------ Excerpted data

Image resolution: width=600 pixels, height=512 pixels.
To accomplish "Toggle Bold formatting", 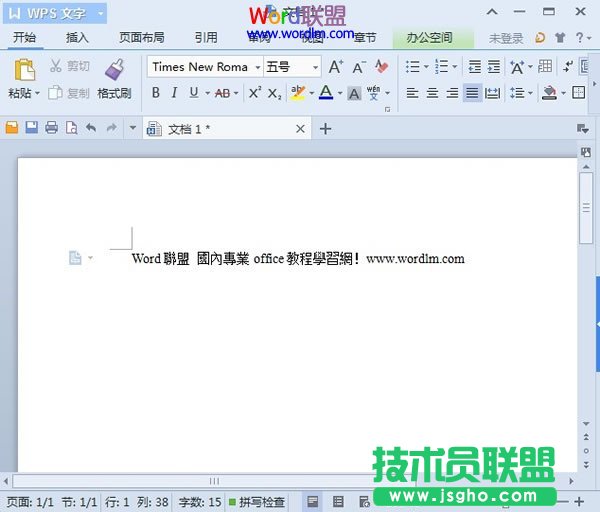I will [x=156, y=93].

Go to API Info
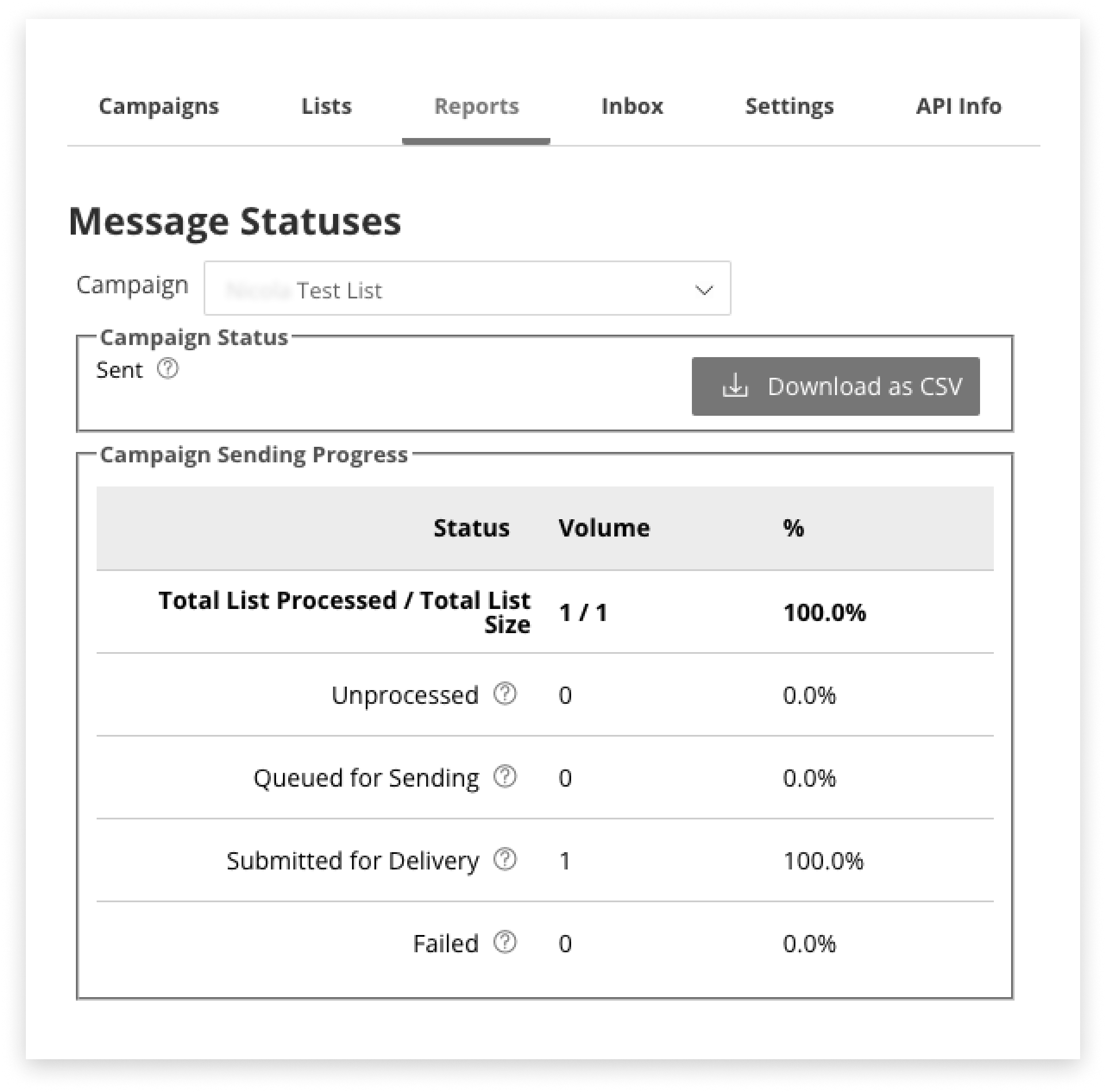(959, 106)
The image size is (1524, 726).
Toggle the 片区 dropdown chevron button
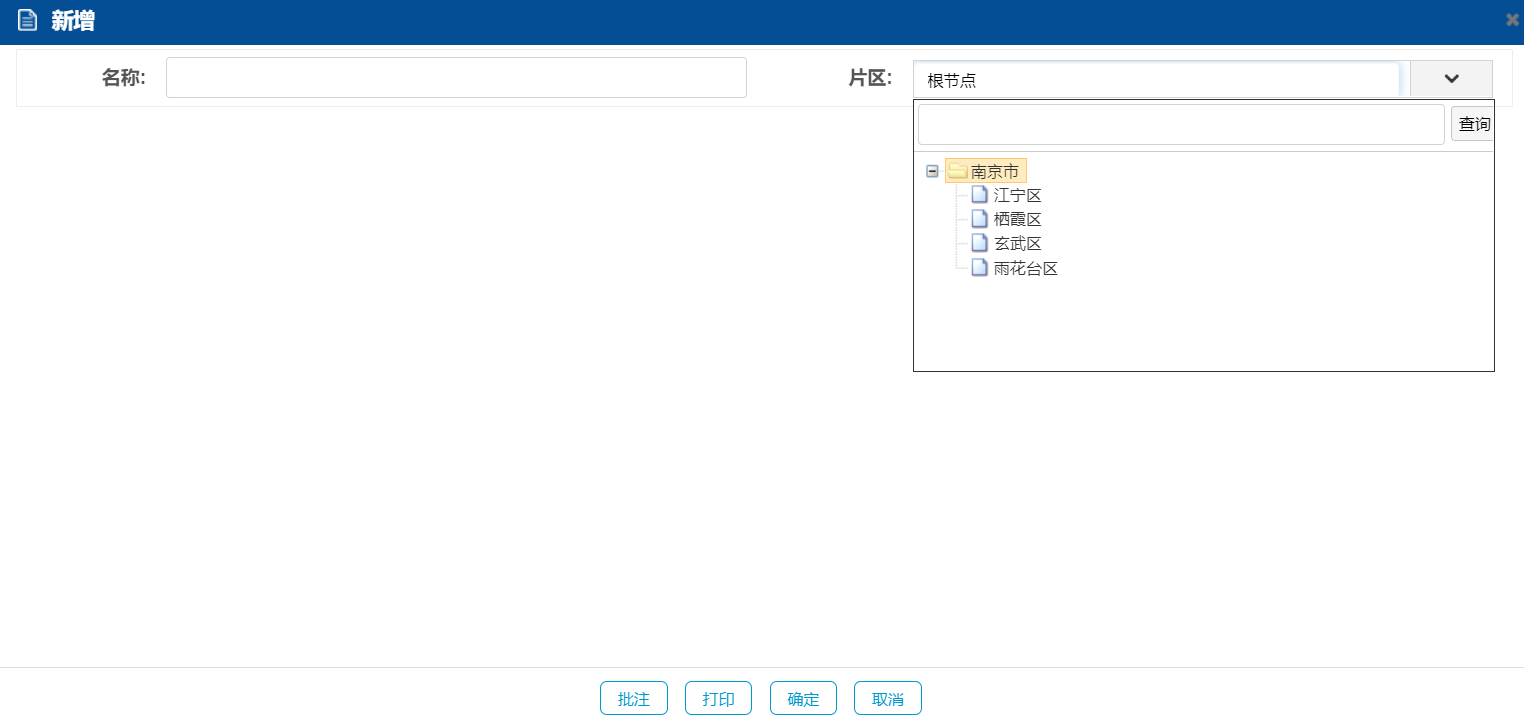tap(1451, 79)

------------
------ Excerpted data

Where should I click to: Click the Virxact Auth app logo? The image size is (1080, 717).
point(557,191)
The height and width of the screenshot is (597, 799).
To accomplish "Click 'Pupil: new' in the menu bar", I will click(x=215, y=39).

------------
------ Excerpted data

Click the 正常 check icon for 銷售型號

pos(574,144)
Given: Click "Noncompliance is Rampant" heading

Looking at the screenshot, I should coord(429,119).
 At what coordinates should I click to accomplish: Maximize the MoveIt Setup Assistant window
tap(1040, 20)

------------

■ **Work to complete**: From the entries above, copy each line holding "height".

■ **Final answer**:
Image resolution: width=600 pixels, height=512 pixels.
The height and width of the screenshot is (597, 799).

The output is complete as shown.